What needs to be done: Take the lines below beginning at the line that has "讲座 (1103, 36)" and stopping after the line that has "Plus d'informations (82, 2387)", and print them exactly as they are, with no other lines.

(Stored data)
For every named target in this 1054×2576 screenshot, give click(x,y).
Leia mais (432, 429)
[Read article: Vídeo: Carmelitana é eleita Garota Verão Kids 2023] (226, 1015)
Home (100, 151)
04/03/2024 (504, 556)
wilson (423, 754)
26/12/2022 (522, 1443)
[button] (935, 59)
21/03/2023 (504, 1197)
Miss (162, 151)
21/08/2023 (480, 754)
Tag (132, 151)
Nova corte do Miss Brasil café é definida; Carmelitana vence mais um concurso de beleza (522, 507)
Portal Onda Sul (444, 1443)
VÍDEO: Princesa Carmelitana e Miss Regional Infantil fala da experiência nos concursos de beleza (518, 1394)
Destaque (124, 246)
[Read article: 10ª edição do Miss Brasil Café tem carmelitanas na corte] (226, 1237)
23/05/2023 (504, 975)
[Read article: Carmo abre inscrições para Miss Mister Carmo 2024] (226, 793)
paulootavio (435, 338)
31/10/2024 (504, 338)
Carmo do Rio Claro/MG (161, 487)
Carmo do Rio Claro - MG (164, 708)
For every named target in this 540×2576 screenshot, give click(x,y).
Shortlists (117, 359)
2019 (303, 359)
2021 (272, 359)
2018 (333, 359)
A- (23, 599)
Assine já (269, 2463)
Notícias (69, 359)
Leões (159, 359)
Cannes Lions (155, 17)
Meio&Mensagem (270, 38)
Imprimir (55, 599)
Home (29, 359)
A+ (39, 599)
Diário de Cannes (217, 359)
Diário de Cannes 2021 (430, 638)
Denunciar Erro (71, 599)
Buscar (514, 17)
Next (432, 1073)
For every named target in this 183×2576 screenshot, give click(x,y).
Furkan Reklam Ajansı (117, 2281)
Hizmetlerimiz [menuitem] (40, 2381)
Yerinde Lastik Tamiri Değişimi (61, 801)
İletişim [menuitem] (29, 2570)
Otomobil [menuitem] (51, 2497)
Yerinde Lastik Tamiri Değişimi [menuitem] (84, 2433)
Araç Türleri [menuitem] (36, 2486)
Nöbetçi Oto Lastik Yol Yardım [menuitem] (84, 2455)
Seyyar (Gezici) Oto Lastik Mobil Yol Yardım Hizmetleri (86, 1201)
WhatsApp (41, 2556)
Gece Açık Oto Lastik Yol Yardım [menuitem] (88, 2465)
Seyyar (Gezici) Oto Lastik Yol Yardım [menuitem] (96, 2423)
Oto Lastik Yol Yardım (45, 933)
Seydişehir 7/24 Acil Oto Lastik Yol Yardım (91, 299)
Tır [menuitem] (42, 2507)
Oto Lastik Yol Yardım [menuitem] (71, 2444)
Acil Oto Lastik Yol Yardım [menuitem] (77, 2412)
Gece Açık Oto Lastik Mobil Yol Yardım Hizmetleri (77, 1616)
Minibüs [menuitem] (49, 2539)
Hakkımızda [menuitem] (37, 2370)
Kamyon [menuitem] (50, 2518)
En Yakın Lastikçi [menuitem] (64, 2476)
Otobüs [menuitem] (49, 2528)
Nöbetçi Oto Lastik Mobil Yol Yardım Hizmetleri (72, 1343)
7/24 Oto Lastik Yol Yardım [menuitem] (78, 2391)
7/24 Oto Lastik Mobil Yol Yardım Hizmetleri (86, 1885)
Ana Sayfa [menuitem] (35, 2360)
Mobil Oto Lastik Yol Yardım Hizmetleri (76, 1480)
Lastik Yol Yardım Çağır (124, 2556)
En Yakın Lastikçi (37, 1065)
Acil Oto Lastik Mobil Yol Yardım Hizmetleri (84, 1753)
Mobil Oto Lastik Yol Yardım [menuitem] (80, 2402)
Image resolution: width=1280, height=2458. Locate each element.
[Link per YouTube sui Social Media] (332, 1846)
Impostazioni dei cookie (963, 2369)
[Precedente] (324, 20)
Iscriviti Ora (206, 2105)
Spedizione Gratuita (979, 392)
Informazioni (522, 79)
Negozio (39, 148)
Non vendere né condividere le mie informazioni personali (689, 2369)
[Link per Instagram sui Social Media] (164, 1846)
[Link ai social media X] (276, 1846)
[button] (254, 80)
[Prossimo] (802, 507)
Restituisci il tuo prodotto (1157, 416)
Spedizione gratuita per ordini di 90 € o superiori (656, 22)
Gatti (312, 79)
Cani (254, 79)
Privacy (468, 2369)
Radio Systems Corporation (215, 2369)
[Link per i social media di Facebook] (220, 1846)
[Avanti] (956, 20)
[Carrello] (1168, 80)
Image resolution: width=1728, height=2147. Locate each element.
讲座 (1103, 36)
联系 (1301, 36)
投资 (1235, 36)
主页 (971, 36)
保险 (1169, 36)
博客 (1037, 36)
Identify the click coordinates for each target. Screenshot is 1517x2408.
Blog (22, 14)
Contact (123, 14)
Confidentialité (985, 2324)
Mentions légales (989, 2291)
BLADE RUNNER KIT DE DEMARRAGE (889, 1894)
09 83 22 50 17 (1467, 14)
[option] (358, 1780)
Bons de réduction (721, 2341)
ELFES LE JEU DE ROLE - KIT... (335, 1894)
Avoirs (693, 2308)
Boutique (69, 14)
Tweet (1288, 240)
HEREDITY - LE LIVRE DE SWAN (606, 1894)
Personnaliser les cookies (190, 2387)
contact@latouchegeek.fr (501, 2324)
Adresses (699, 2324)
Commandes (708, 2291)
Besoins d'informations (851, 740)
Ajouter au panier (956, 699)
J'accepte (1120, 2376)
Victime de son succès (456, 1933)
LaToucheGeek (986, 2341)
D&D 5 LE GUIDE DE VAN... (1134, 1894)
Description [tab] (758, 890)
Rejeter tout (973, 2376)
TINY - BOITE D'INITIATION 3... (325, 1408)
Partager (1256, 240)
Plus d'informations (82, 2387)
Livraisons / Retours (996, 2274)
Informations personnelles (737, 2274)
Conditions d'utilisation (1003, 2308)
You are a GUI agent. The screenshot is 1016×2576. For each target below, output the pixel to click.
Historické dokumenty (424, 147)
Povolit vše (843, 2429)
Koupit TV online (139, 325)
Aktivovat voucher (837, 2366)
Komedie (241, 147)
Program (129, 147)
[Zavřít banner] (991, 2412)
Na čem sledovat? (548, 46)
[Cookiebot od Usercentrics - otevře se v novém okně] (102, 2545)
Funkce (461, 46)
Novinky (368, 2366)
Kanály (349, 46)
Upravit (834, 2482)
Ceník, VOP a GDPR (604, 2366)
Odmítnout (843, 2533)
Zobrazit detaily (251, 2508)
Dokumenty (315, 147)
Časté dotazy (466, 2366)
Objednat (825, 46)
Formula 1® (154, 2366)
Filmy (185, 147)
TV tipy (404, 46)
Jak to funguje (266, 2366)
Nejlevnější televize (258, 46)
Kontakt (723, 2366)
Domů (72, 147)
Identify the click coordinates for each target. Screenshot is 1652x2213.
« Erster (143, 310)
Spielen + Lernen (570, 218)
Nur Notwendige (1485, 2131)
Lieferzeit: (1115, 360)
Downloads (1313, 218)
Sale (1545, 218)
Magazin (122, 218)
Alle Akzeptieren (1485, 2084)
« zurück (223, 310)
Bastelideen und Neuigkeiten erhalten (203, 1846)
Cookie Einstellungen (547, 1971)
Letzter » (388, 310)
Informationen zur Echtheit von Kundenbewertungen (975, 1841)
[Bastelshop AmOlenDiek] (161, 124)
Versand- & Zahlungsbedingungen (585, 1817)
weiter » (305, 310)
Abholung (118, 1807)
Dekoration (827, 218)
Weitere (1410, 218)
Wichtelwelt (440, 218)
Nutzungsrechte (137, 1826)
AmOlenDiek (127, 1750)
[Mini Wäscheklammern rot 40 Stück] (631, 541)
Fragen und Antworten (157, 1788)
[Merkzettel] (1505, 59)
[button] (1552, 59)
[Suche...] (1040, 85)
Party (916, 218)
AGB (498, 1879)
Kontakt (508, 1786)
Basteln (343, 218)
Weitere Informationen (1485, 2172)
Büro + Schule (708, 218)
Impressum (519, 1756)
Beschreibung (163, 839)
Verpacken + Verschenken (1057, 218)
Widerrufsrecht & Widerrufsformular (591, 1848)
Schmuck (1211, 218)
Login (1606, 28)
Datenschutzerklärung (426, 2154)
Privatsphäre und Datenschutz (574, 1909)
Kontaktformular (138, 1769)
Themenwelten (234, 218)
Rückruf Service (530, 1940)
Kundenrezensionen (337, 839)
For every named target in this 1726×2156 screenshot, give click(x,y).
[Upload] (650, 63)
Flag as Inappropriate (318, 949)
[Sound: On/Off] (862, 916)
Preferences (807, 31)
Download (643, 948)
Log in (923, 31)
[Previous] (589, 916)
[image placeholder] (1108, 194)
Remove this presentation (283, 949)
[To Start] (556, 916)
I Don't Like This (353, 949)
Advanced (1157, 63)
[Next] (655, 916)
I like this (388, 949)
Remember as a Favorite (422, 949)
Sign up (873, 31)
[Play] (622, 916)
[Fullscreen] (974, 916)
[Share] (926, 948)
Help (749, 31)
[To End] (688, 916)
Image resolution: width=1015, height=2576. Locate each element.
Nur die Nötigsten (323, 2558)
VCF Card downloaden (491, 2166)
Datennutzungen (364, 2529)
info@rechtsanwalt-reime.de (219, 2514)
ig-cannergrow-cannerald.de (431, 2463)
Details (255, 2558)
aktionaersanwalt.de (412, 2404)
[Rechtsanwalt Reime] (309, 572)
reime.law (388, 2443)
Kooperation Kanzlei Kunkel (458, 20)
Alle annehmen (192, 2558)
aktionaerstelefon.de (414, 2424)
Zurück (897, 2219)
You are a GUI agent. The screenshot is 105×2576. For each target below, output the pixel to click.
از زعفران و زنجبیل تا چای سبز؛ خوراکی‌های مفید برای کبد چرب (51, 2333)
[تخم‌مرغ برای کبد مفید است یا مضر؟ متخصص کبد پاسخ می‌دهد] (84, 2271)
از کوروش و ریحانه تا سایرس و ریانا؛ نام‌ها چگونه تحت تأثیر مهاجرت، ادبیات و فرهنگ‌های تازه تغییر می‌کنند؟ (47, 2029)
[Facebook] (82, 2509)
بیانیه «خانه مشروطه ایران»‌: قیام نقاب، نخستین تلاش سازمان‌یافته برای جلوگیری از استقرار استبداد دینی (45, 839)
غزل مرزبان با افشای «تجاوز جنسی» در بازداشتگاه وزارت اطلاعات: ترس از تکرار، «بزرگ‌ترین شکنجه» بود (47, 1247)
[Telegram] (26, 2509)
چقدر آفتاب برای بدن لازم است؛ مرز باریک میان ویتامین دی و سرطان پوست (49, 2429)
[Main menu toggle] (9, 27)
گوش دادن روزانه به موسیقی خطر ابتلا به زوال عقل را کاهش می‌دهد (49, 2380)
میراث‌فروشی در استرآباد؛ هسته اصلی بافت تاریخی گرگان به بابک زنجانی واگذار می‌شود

Response for this exercise:
讲座 (1103, 36)
联系 (1301, 36)
投资 (1235, 36)
主页 (971, 36)
保险 (1169, 36)
博客 (1037, 36)
Identify the click coordinates for each target. Screenshot is 1517x2408.
Blog (22, 14)
Contact (123, 14)
Confidentialité (985, 2324)
Mentions légales (989, 2291)
BLADE RUNNER KIT DE DEMARRAGE (889, 1894)
09 83 22 50 17 (1467, 14)
[option] (358, 1780)
Bons de réduction (721, 2341)
ELFES LE JEU DE ROLE - KIT... (335, 1894)
Avoirs (693, 2308)
Boutique (69, 14)
Tweet (1288, 240)
HEREDITY - LE LIVRE DE SWAN (606, 1894)
Personnaliser les cookies (190, 2387)
contact@latouchegeek.fr (501, 2324)
Adresses (699, 2324)
Commandes (708, 2291)
Besoins d'informations (851, 740)
Ajouter au panier (956, 699)
J'accepte (1120, 2376)
Victime de son succès (456, 1933)
LaToucheGeek (986, 2341)
D&D 5 LE GUIDE DE VAN... (1134, 1894)
Description [tab] (758, 890)
Rejeter tout (973, 2376)
TINY - BOITE D'INITIATION 3... (325, 1408)
Partager (1256, 240)
Plus d'informations (82, 2387)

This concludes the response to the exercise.